Task instructions - Rewrite the lines below as a numbered list, from the line with "Click the word Process in the title" up to and including the line with "578). click(170, 69)", leaving out blank lines.

▼

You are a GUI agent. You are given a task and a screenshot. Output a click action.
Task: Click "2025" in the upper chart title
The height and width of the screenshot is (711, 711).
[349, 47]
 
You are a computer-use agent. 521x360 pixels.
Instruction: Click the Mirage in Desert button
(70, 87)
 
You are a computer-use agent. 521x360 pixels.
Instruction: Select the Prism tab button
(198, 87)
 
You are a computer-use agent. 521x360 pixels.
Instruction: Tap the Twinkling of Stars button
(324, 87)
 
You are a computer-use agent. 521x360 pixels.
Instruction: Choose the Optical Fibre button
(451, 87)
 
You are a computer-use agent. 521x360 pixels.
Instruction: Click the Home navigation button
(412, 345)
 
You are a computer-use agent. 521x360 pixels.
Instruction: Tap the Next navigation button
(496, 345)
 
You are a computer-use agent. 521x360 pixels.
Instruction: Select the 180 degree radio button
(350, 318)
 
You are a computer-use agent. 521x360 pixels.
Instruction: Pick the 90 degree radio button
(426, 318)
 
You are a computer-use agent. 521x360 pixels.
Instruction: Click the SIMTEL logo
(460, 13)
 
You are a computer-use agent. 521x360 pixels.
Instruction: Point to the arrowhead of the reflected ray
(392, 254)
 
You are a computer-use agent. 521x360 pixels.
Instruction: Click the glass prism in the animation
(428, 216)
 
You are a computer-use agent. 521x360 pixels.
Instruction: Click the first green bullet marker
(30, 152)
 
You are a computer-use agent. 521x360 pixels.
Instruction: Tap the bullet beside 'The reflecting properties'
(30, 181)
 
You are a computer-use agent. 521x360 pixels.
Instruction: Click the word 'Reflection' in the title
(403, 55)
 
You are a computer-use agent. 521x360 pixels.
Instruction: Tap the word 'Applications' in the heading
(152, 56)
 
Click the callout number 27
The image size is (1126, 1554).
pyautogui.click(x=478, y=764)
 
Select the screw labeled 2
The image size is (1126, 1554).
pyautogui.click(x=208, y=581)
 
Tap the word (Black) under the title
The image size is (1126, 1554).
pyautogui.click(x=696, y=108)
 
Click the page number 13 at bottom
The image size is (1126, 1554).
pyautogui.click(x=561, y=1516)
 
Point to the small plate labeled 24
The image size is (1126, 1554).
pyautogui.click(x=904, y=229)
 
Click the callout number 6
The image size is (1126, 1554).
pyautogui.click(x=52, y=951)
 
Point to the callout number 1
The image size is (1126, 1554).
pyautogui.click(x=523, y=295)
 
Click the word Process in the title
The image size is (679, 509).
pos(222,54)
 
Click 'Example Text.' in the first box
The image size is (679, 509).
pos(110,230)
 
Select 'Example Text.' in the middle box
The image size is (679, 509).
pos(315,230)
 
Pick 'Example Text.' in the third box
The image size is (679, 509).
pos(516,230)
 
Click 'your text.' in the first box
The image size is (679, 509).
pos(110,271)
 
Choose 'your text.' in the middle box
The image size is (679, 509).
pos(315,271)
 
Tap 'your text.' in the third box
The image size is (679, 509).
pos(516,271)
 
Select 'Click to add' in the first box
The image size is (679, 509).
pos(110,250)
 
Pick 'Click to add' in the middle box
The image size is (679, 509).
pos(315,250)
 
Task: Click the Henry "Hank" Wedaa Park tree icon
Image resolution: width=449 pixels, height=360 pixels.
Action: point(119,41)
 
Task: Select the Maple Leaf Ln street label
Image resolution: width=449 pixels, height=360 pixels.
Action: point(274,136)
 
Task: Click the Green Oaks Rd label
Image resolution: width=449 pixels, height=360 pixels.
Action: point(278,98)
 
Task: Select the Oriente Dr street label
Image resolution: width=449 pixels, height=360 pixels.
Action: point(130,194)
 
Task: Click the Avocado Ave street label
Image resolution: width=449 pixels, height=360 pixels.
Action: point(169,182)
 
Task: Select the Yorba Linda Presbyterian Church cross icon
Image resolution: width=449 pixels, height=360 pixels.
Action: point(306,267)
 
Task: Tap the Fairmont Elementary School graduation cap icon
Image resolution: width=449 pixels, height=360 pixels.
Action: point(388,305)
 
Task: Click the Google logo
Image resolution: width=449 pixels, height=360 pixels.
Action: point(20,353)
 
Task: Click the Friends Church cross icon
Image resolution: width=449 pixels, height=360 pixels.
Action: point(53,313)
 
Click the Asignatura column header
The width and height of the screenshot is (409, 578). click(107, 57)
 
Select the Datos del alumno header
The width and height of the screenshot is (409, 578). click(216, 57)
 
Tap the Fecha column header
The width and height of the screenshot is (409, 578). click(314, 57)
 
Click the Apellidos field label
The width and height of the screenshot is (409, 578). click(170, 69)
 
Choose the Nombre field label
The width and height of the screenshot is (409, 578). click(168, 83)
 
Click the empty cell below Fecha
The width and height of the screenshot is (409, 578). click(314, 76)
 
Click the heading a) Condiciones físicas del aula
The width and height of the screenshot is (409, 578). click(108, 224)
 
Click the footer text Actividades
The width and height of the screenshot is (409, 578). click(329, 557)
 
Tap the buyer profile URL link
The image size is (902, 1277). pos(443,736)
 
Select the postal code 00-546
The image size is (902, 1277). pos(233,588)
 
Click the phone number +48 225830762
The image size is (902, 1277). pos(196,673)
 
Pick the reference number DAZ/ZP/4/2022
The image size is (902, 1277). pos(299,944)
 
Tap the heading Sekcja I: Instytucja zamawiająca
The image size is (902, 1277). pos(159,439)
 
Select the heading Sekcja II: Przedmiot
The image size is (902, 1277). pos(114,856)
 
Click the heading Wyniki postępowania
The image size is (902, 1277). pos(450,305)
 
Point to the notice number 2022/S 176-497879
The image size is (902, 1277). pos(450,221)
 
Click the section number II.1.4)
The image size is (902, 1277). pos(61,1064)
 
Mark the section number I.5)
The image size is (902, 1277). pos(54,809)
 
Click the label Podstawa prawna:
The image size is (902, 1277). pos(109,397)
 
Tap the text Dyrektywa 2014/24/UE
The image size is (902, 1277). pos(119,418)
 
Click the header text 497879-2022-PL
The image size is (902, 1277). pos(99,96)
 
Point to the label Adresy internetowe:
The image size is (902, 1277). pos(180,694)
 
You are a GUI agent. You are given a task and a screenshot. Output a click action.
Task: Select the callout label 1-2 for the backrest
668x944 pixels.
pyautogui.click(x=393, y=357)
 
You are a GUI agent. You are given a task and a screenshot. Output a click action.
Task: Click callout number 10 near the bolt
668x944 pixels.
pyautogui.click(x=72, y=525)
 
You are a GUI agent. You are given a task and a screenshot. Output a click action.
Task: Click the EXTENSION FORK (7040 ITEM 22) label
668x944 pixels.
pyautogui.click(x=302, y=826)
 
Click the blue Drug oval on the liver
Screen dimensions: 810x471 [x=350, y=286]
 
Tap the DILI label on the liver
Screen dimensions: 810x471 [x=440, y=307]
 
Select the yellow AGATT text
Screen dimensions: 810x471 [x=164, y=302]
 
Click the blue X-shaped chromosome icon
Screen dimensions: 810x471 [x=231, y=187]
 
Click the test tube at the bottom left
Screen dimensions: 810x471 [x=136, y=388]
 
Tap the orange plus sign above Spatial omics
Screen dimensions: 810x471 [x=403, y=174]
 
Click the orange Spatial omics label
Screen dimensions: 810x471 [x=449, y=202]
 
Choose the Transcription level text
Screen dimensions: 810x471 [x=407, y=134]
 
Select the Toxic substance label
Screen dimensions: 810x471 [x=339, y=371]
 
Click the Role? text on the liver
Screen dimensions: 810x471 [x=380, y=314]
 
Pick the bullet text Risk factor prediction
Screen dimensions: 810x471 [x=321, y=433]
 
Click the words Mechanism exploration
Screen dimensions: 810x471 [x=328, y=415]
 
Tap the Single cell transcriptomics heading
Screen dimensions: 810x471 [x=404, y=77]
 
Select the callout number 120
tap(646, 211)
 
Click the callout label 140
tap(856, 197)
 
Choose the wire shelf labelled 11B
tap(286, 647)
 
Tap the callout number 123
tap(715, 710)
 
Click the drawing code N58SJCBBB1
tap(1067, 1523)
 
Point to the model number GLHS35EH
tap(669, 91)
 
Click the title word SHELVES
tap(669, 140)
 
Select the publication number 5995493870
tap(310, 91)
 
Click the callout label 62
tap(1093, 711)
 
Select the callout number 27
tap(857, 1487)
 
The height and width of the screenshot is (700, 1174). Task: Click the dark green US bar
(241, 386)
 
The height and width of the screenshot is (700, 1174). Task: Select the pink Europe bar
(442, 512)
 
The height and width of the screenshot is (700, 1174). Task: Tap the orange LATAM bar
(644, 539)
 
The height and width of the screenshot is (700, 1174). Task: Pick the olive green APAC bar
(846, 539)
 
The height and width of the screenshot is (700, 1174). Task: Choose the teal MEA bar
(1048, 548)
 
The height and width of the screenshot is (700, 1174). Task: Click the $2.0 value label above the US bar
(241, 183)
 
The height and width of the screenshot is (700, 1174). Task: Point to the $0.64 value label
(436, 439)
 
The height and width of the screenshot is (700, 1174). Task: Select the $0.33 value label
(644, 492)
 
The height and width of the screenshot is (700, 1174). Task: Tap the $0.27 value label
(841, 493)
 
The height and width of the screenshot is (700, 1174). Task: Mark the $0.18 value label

▲

Result for this exercise -
1. Click the word Process in the title
2. The image size is (679, 509).
3. pos(222,54)
4. Click 'Example Text.' in the first box
5. The image size is (679, 509).
6. pos(110,230)
7. Select 'Example Text.' in the middle box
8. The image size is (679, 509).
9. pos(315,230)
10. Pick 'Example Text.' in the third box
11. The image size is (679, 509).
12. pos(516,230)
13. Click 'your text.' in the first box
14. The image size is (679, 509).
15. pos(110,271)
16. Choose 'your text.' in the middle box
17. The image size is (679, 509).
18. pos(315,271)
19. Tap 'your text.' in the third box
20. The image size is (679, 509).
21. pos(516,271)
22. Select 'Click to add' in the first box
23. The image size is (679, 509).
24. pos(110,250)
25. Pick 'Click to add' in the middle box
26. The image size is (679, 509).
27. pos(315,250)
28. Task: Click the Henry "Hank" Wedaa Park tree icon
29. Image resolution: width=449 pixels, height=360 pixels.
30. Action: point(119,41)
31. Task: Select the Maple Leaf Ln street label
32. Image resolution: width=449 pixels, height=360 pixels.
33. Action: point(274,136)
34. Task: Click the Green Oaks Rd label
35. Image resolution: width=449 pixels, height=360 pixels.
36. Action: point(278,98)
37. Task: Select the Oriente Dr street label
38. Image resolution: width=449 pixels, height=360 pixels.
39. Action: point(130,194)
40. Task: Click the Avocado Ave street label
41. Image resolution: width=449 pixels, height=360 pixels.
42. Action: point(169,182)
43. Task: Select the Yorba Linda Presbyterian Church cross icon
44. Image resolution: width=449 pixels, height=360 pixels.
45. Action: point(306,267)
46. Task: Tap the Fairmont Elementary School graduation cap icon
47. Image resolution: width=449 pixels, height=360 pixels.
48. Action: point(388,305)
49. Task: Click the Google logo
50. Image resolution: width=449 pixels, height=360 pixels.
51. Action: point(20,353)
52. Task: Click the Friends Church cross icon
53. Image resolution: width=449 pixels, height=360 pixels.
54. Action: point(53,313)
55. Click the Asignatura column header
56. The width and height of the screenshot is (409, 578). click(107, 57)
57. Select the Datos del alumno header
58. The width and height of the screenshot is (409, 578). click(216, 57)
59. Tap the Fecha column header
60. The width and height of the screenshot is (409, 578). click(314, 57)
61. Click the Apellidos field label
62. The width and height of the screenshot is (409, 578). click(170, 69)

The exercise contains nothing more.